Department of Psychiatry
Section Psychopathology of developmental disorders Function
Telephone number: 030-2534582 Supervisor
Prof. dr. Leon Kenemans Title research
Prefrontal modulation of fear: neurobiology and pharmacology Summary research
The neurobiological underpinnings of fear and anxiety have been elucidated extensively in animal models (Davis, 1992; LeDoux, 2000; Walker and Davis, 1997), as well as in human subjects (LaBar, Gatenby, Gore et al., 1998; Morris and Dolan, 2004). The role of various structures included in the limbic system such as the amygdala, hippocampus, brain stem nuclei as the PAG, and ventral prefrontal areas has been highlighted in these and other studies.
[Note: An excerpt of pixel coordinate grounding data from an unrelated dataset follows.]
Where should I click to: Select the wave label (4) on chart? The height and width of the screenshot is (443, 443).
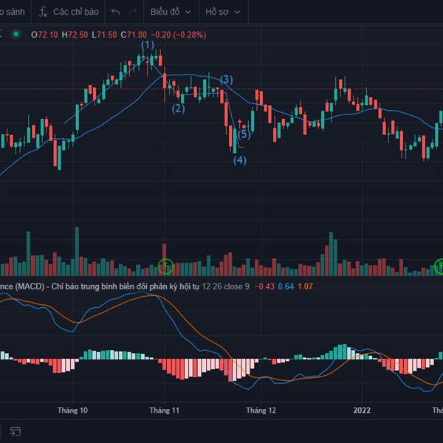240,159
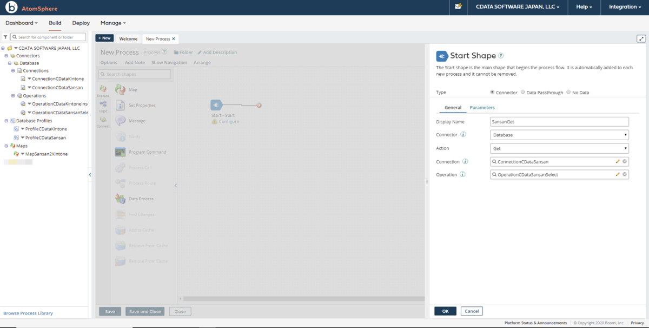Open the Deploy menu
Screen dimensions: 649x328
click(x=81, y=23)
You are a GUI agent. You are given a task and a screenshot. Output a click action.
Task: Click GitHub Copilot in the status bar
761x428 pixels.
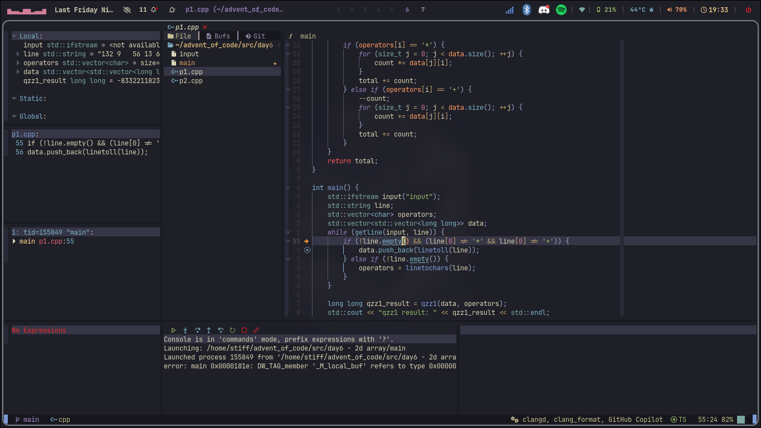coord(635,420)
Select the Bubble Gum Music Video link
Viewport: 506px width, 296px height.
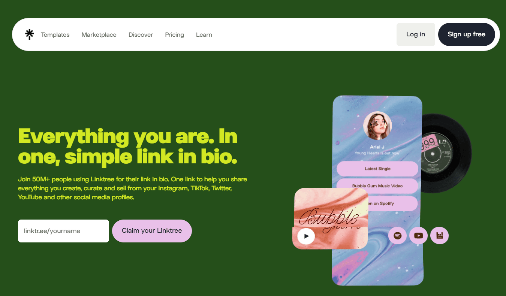point(377,186)
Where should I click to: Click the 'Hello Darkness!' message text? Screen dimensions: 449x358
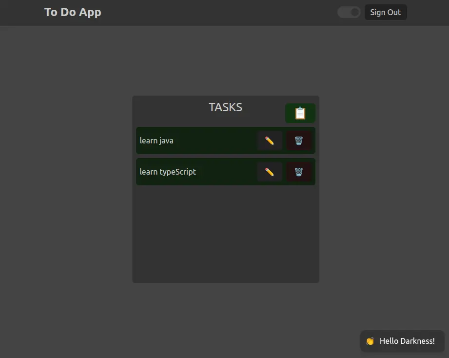coord(407,341)
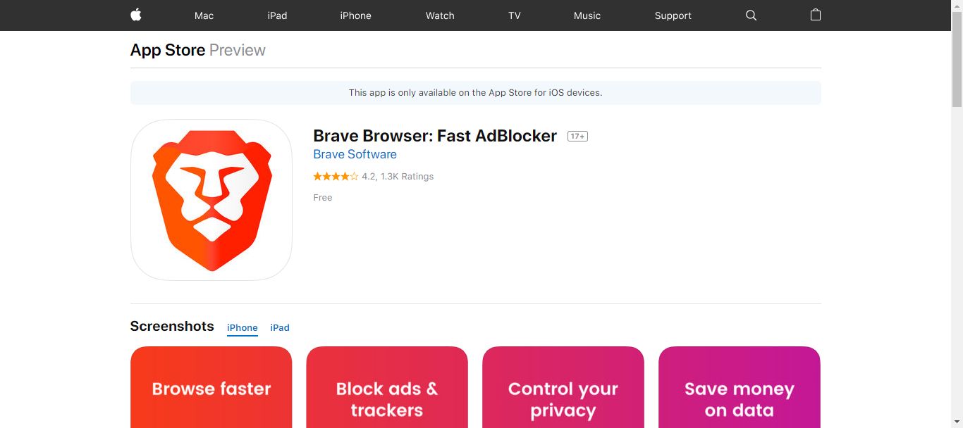Go to iPhone in navigation bar
Viewport: 963px width, 428px height.
click(x=355, y=15)
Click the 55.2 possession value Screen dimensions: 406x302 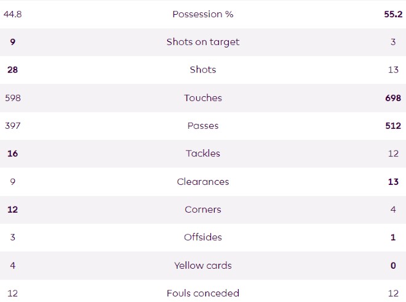pyautogui.click(x=392, y=14)
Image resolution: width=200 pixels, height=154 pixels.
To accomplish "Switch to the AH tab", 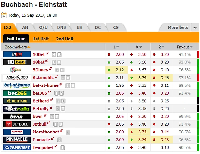I will coord(25,28).
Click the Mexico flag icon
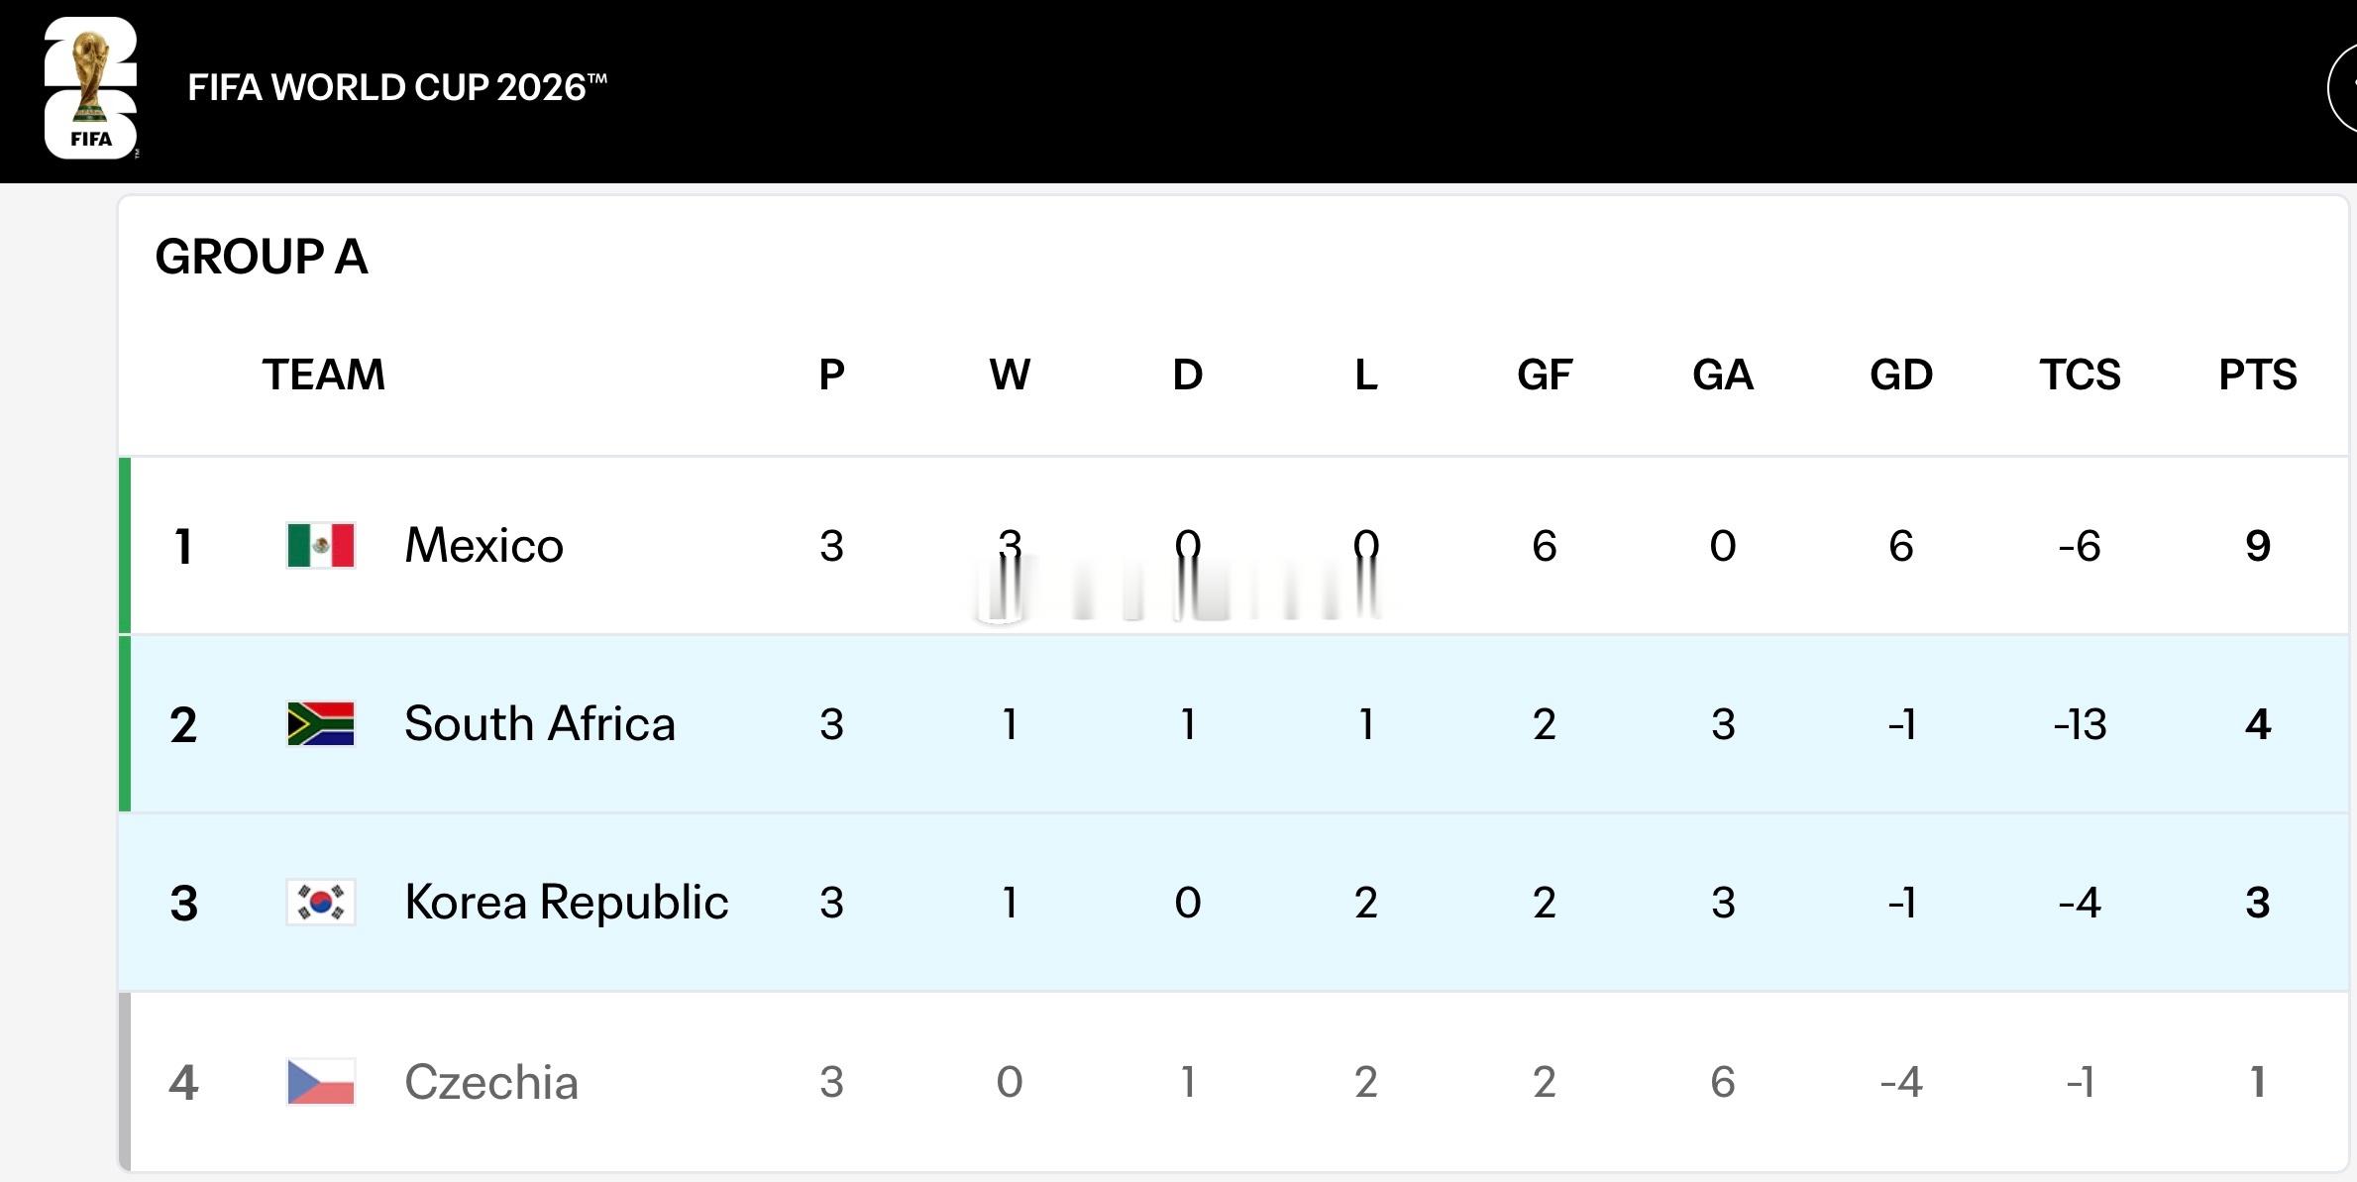Screen dimensions: 2357x1182 click(321, 545)
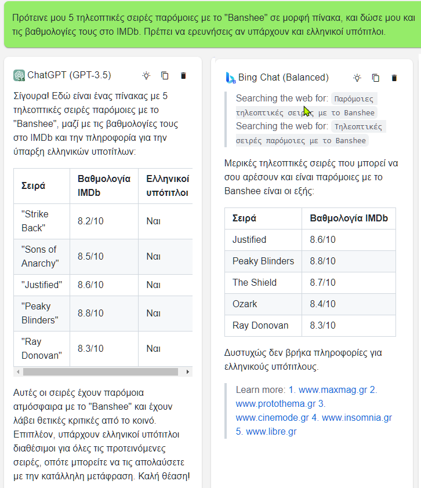
Task: Delete the Bing Chat message with trash icon
Action: pyautogui.click(x=394, y=78)
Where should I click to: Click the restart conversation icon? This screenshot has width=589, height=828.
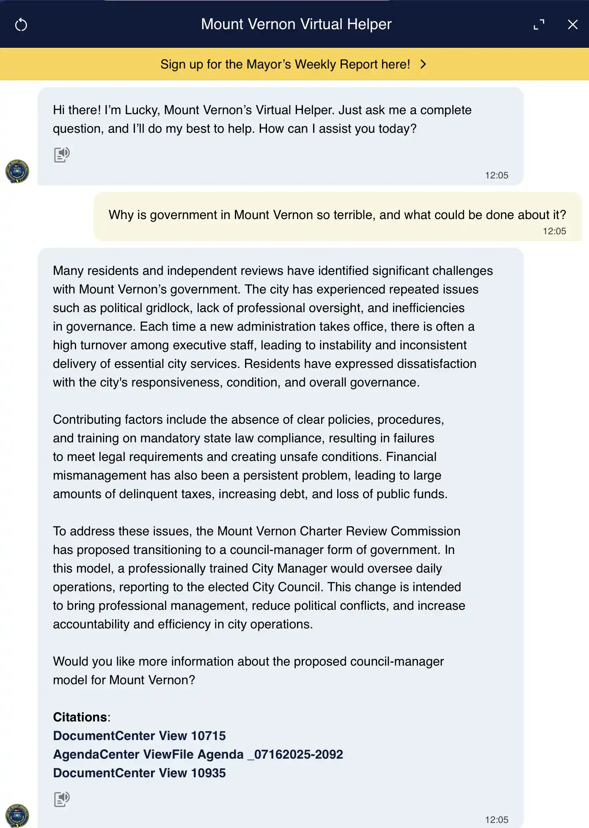[x=21, y=25]

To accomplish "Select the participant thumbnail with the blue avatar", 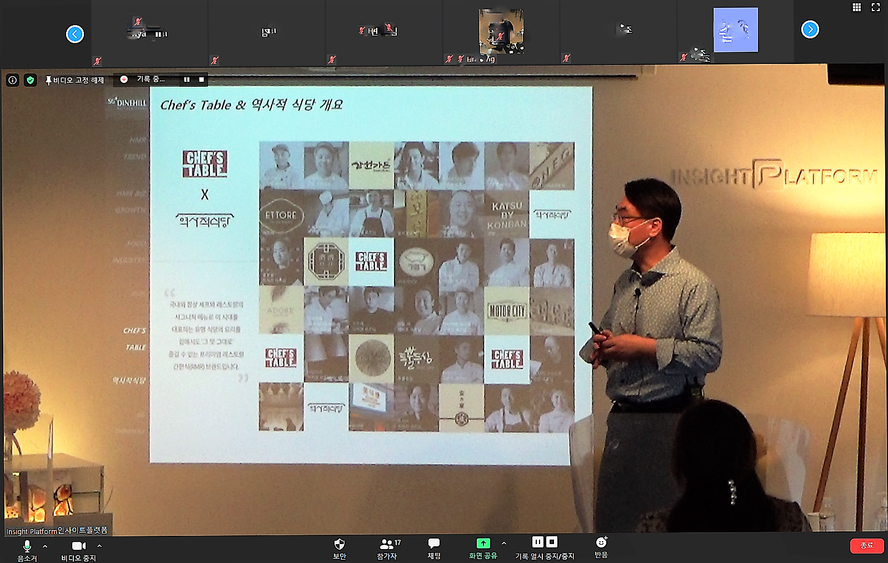I will 735,30.
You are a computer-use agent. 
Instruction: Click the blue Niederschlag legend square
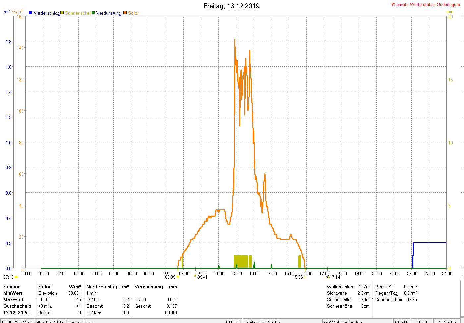[x=30, y=13]
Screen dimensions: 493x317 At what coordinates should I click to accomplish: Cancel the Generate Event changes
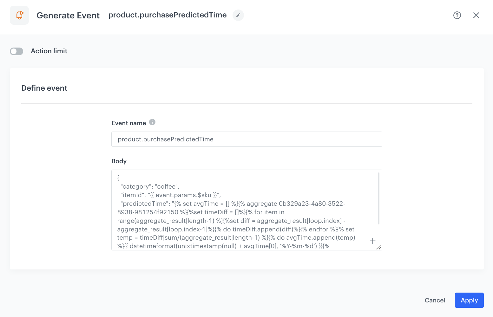coord(435,300)
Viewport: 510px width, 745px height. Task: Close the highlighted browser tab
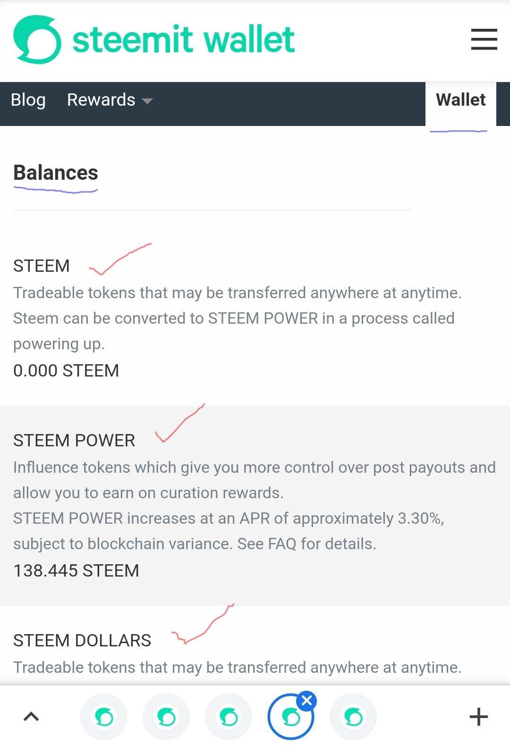coord(307,701)
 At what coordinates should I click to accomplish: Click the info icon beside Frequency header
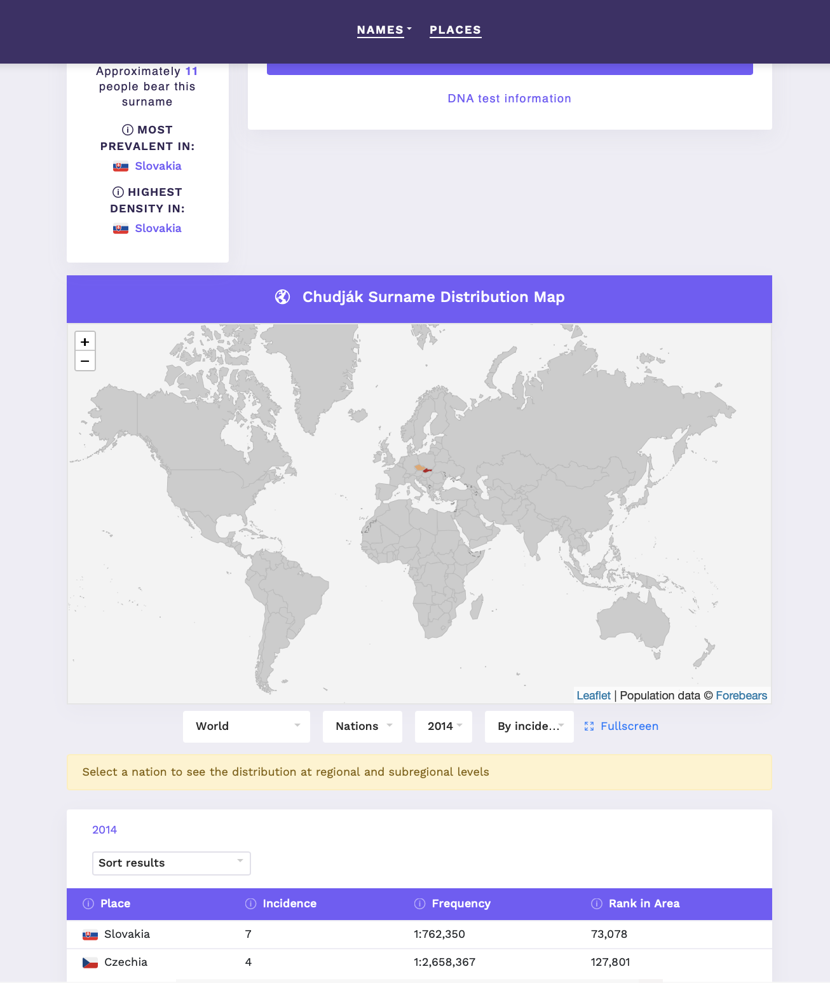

Higher-order modulation of emotional responding has been suggested to take place in interactions between the midbrain areas of the limbic system on the one hand, and evolutionary newer prefrontal cortical areas.
Concrete analyses of such interactions have been based on animal models (e.g., Morgan and LeDoux, 1999) even though brains of laboratory animals such as rats have only a fraction of the prefrontal tissue in the human brain. Numerous human imaging studies have been devoted to studying the interactions between limbic and prefrontal areas in the regulation of emotion (Hariri, Bookheimer, Mazziotta, 2000). Several authors have suggested that deficits in this circuitry lies at the heart of anxiety disorder (Charney, 2003; Shin, Orr, Carson, et al., 2005; Miller, Taber, Gabbard, et al., 2005). However, not many studies have aimed at the study of online regulation of fear and anxiety responses.
Understanding the role of prefrontal areas underlying phenomena such as inhibition of fear during presentation of safety cues and extinction of fear conditioning is of great practical and clinical interest towards further understanding of individual differences and pathology in fear and anxiety. Just as different anxiety disorders may result from deficits in different parts of the neurobiological network responsible for these phenomena, different pharmacological treatments may interact with dissociable parts of this network. Several pharmacological studies testing anxiolytic drugs with very different mechanisms of action are currently ongoing in (collaboration with) our laboratory. The aim of this PhD project is to extent on these lines of research by furthering insights into the neurobiology of prefrontal modulation of fear and anxiety and more specifically to develop paradigms to study the type and site of action in the brain of pharmacological treatments.